Here’s a summary of the Arrow dev mailing list activity:
Ongoing
Discussions
- ADBC Configuration: Discussions are ongoing regarding standardized configuration file locations and formats for ADBC drivers, with environment variables favored for ease of use and Kubernetes integration (May 27, June 2).
- C++ CMake Build System: Simplifying the C++ CMake build configuration, especially concerning static and shared library linkage, is under consideration (June 3). The effort includes evaluating the simultaneous building of shared and static libraries.
- Monorepo Maintenance: Strategies for managing stale issues and pull requests in the monorepo are being discussed. Proposals include closing untouched PRs and warning/closing old issues, potentially adding “stale” and “needs champion” labels (June 17).
- AWS Credit Usage: The optimal use of donated AWS credits is being explored, focusing on improvements to CI, GPU testing, benchmarking, and large memory tests (June 12).
Emerging
Themes
- Legacy Feature Removal: There’s a trend towards deprecating and removing older features like Feather V1 format in C++, encouraging migration to newer alternatives (June 3). Also, work has begun to remove Skyhook from the main repository, moving it to a separate repository (June 16).

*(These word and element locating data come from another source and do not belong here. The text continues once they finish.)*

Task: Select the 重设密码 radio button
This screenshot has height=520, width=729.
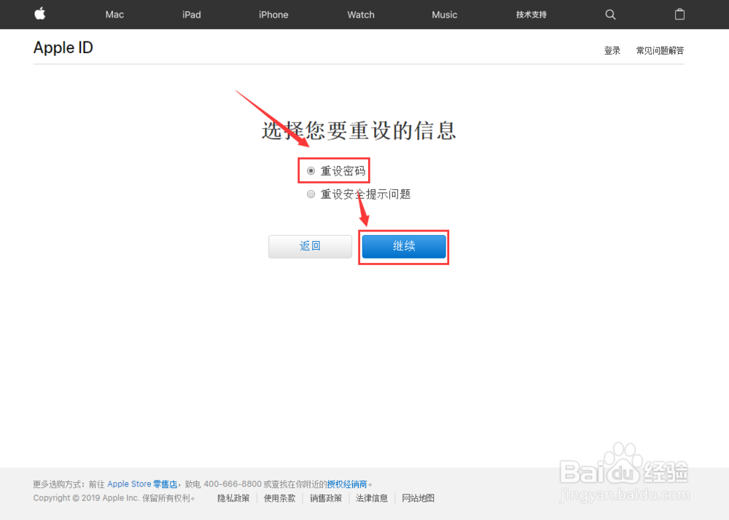Action: pos(311,170)
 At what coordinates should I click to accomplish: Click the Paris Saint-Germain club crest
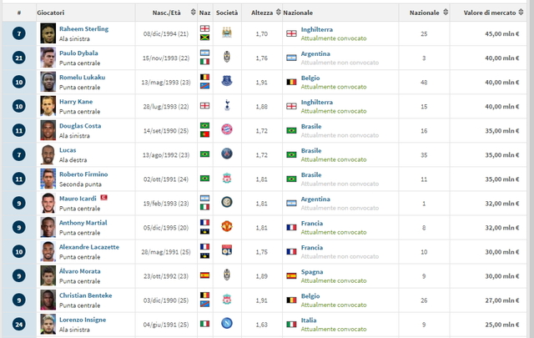click(227, 154)
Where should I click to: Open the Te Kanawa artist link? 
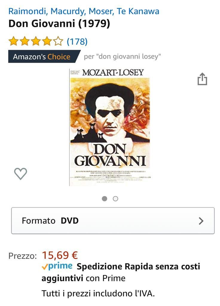coord(138,11)
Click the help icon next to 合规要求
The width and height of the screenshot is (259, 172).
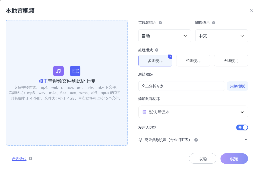[x=30, y=159]
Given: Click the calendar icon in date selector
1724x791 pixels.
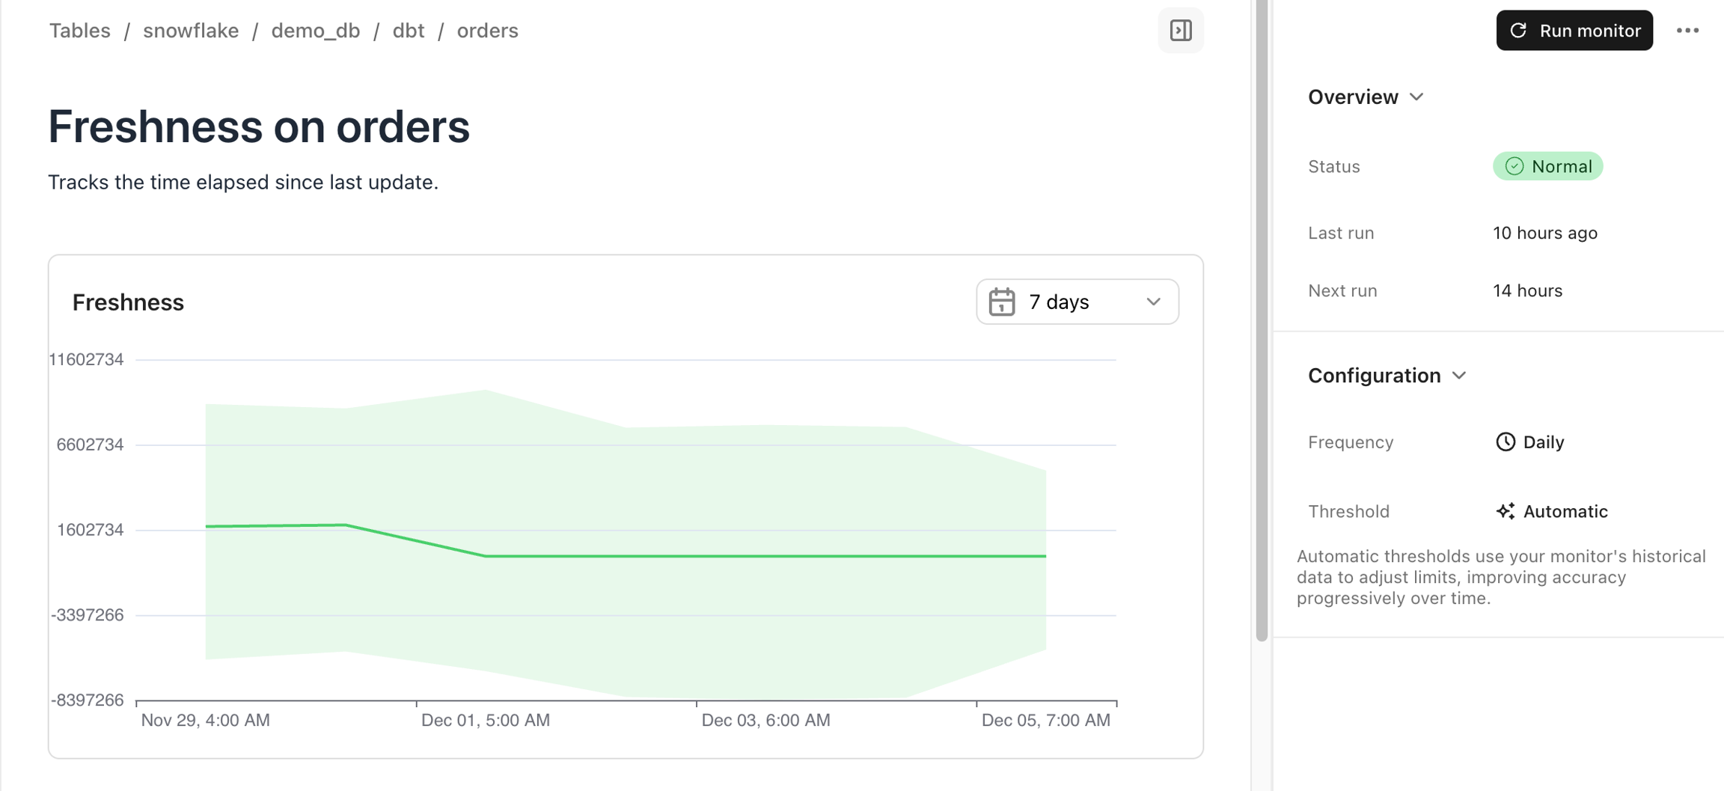Looking at the screenshot, I should [1002, 302].
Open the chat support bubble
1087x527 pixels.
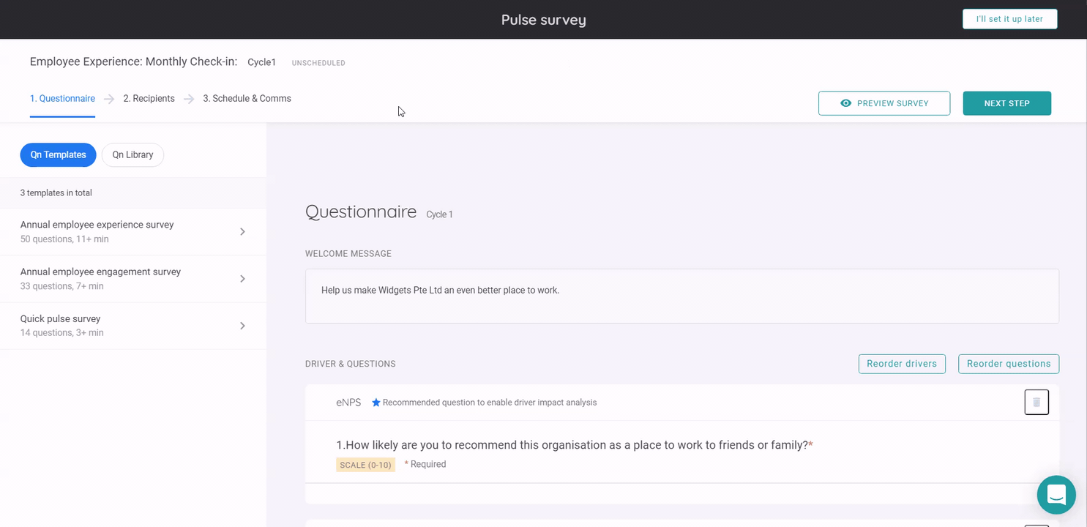pos(1056,495)
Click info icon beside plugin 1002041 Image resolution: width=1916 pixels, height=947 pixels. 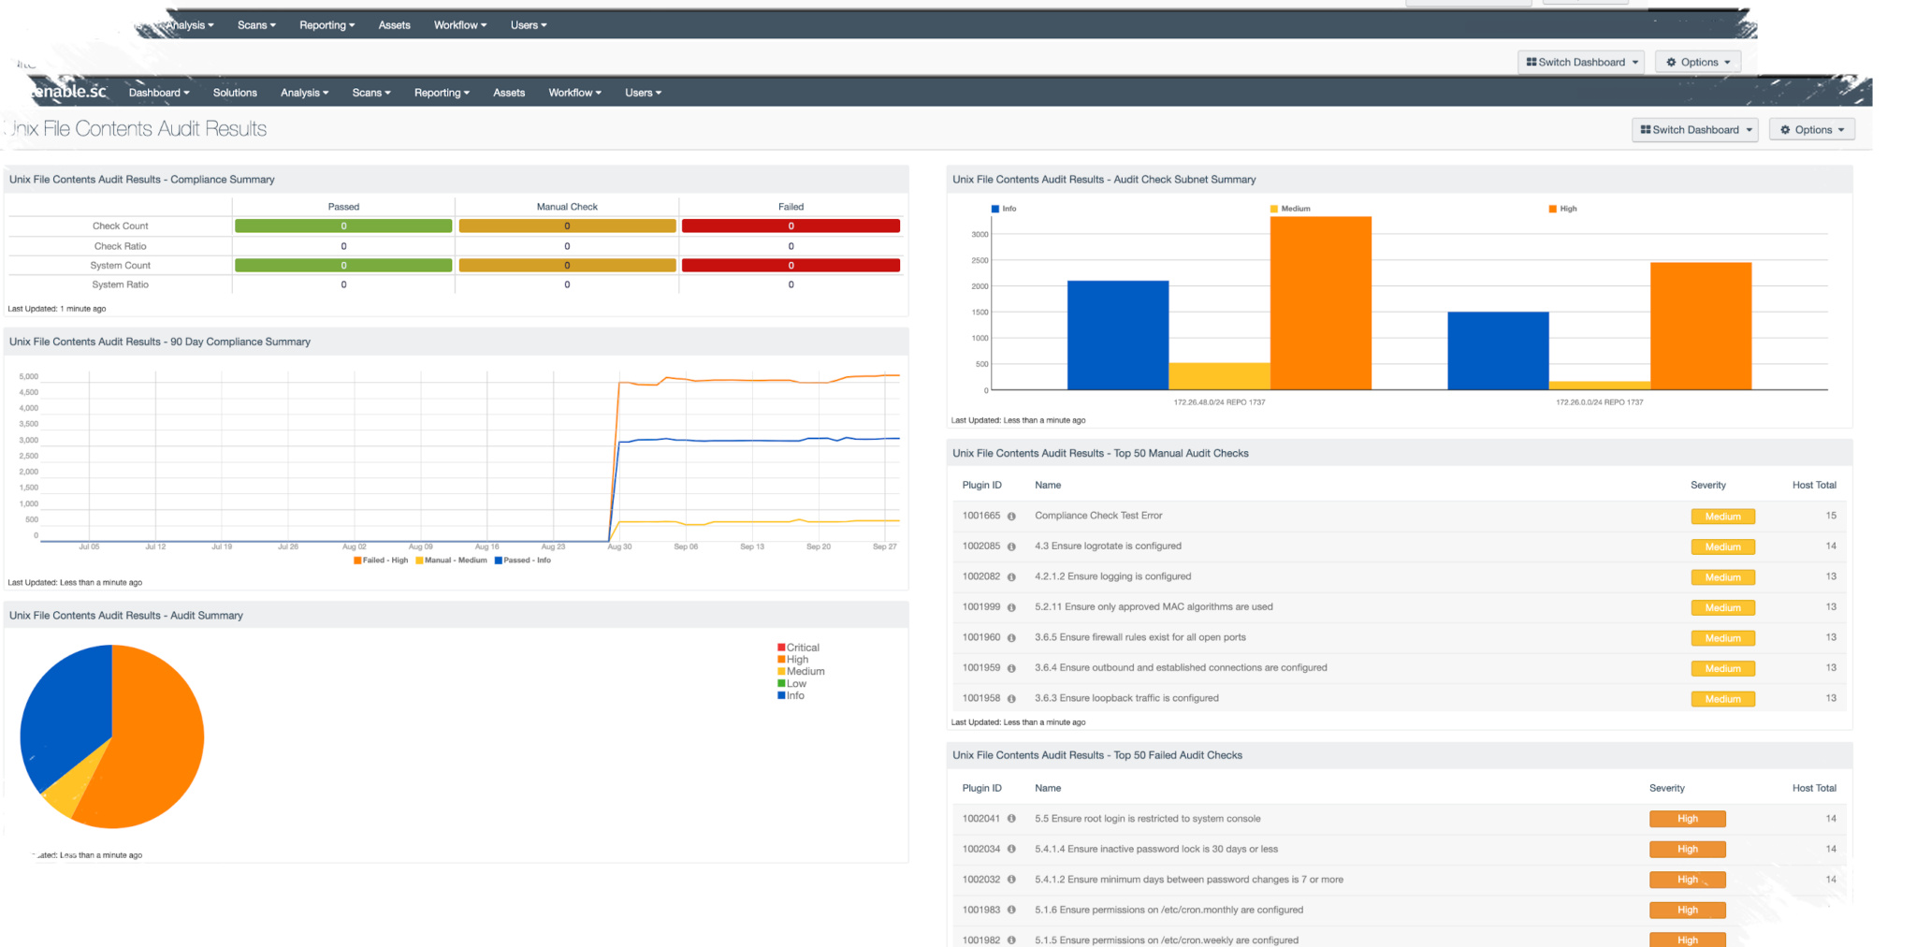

- New Interval Types for Parquet/Iceberg: Discussions are happening around the introduction of new interval types in Parquet and Iceberg, and the challenges and approaches for aligning those with Arrow’s type system (June 21). A canonical extension type could reduce reinvention of timestamp and duration types.
- Maintenance and Tooling: Development of a maintenance dashboard aims to improve project oversight by providing summaries of mailing list discussions (June 17). The integration of tools like Kapa.ai bot on dev docs (June 12) show interest in enhancing community support.
Potential
Roadblocks
- Complexity of Build Systems: The discussion around CMake configuration highlights the complexity of managing build systems and supporting various build configurations (June 3).

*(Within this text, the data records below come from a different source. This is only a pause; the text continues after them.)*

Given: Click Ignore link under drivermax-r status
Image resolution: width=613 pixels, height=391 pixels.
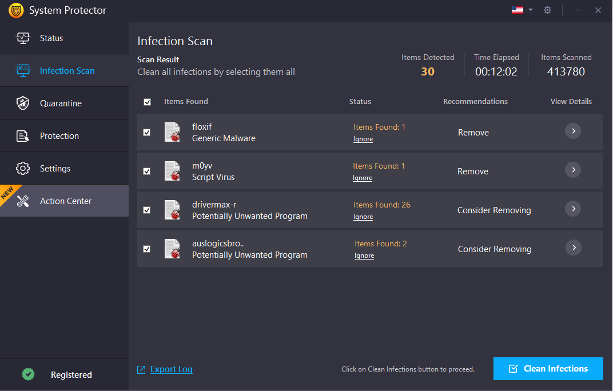Looking at the screenshot, I should point(363,217).
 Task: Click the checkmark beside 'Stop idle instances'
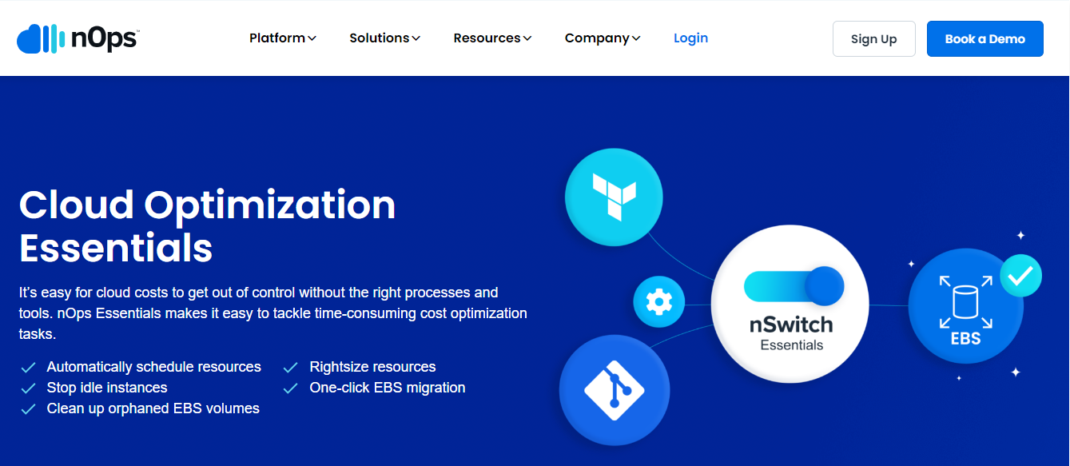28,387
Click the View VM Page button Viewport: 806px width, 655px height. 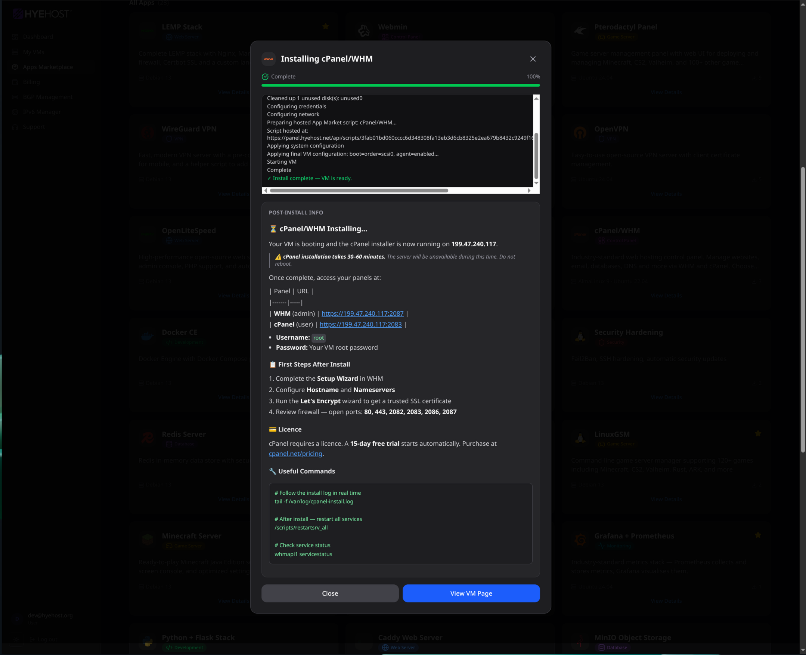click(471, 593)
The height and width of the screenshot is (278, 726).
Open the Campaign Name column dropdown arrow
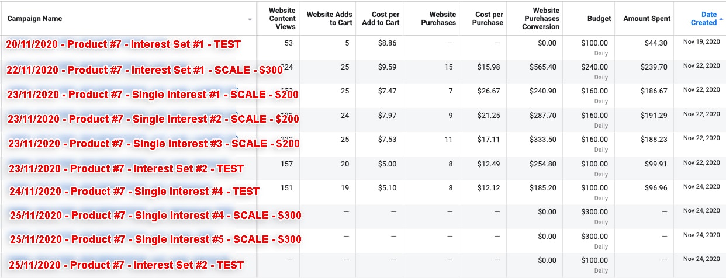pyautogui.click(x=250, y=19)
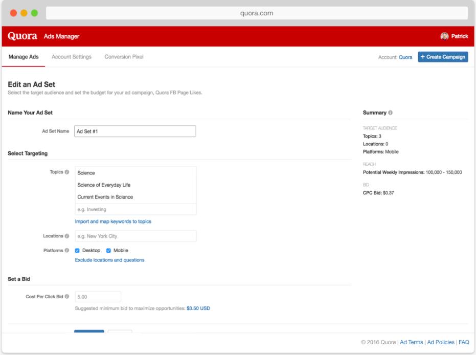Click the Quora logo in header
This screenshot has height=355, width=476.
click(x=22, y=36)
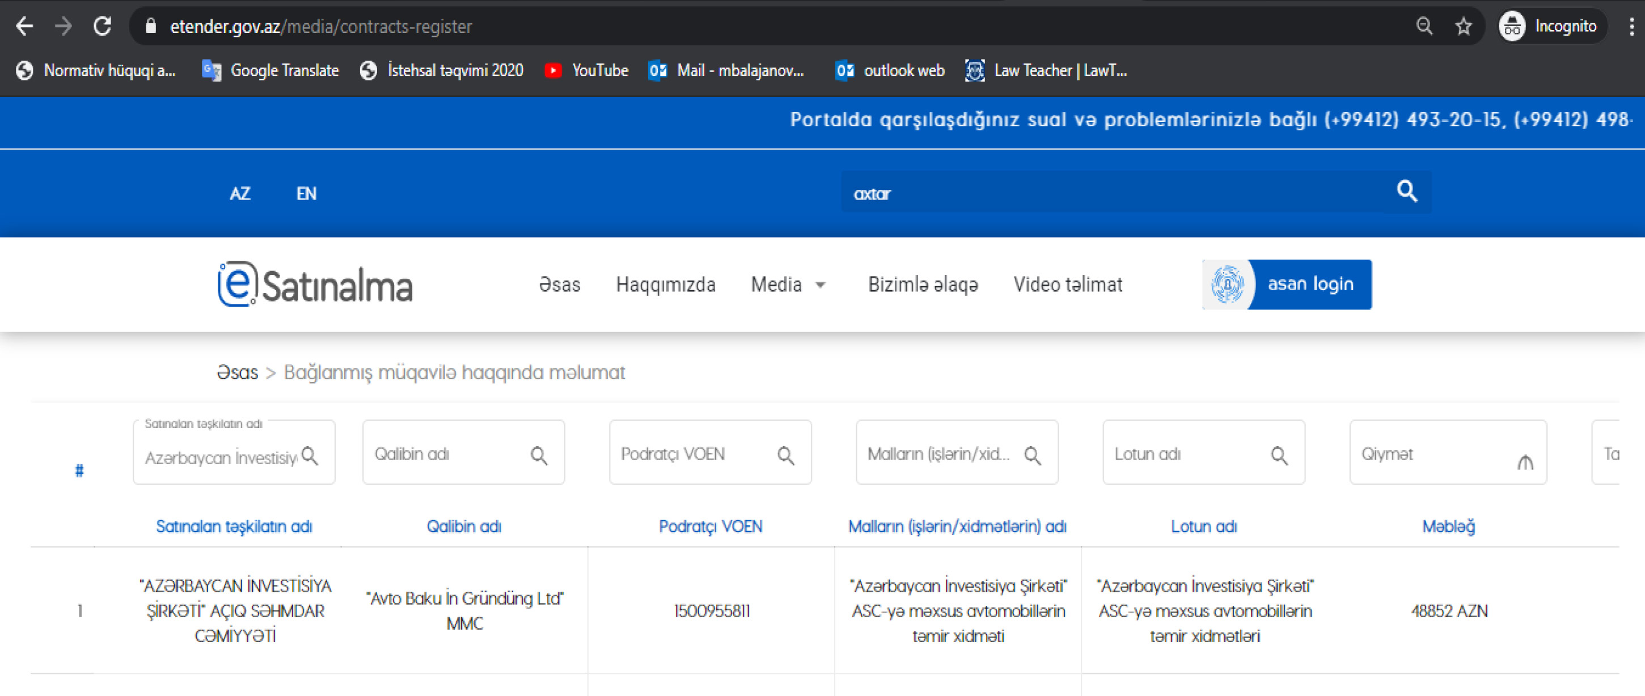This screenshot has height=696, width=1645.
Task: Click the search icon in the axtar box
Action: [x=1407, y=192]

- Maintaining Deprecated Features: Balancing the removal of legacy features with the potential impact on downstream users and existing workflows is a consideration, as seen in the Feather V1 deprecation discussion (June 3).

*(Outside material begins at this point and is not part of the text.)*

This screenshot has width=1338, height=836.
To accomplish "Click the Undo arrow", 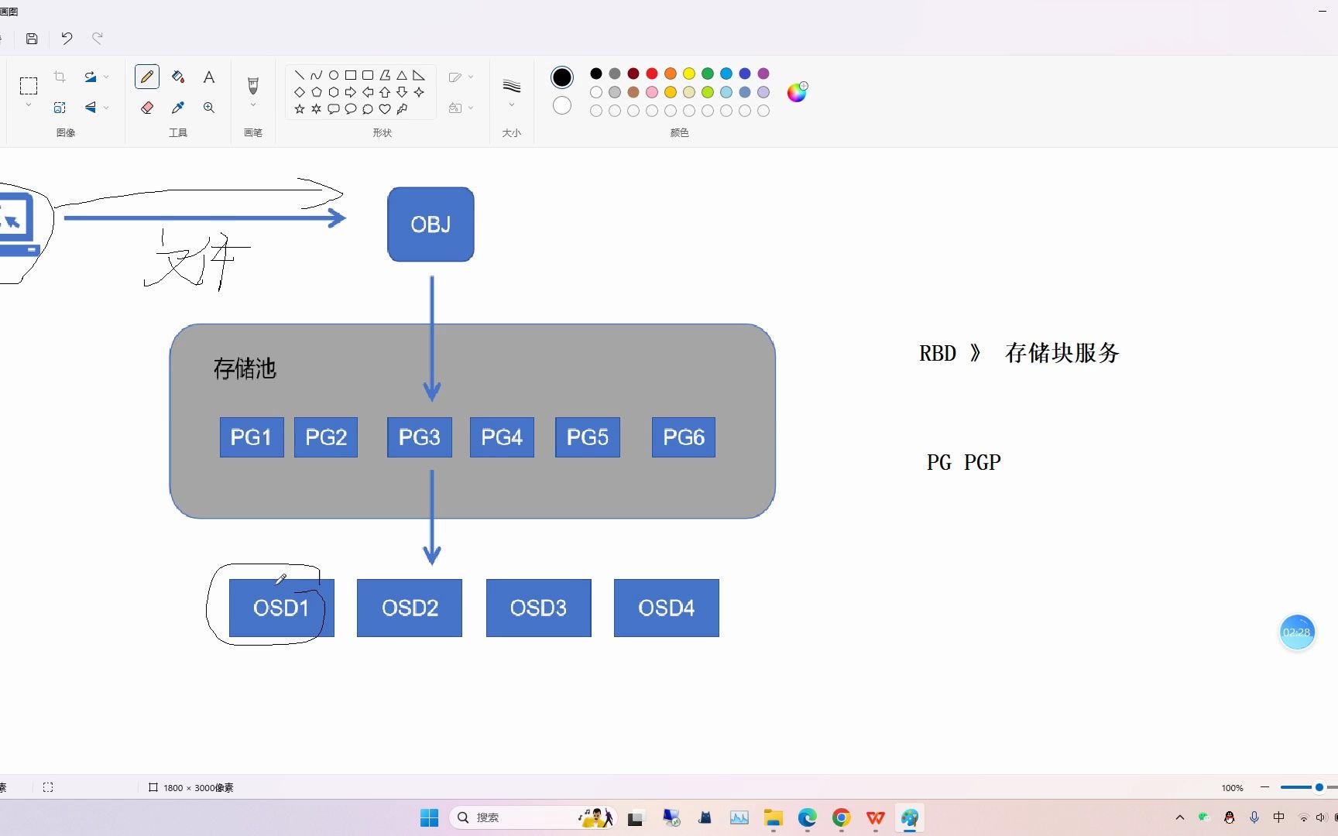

- Windows Server 2019 End-of-Life: The upcoming end of support for Windows Server 2019 runners requires updating CI configurations across various Arrow repositories (June 17).
Strategic
Plans
- Project Component Decoupling: The effort to split language implementations into separate repositories continues (Rust, Swift, C#) (May 16, May 19, May 20, May 23).
- Release Management: Recent activity includes voting on and completing releases for Apache Arrow Rust Object Store 0.12.2 and Apache Arrow Go 18.3.1 (June 6, June 17).
- External Project Integration: A proposal to donate the arrow-gpu project suggests interest in expanding Arrow’s capabilities in GPU-accelerated computing (June 6).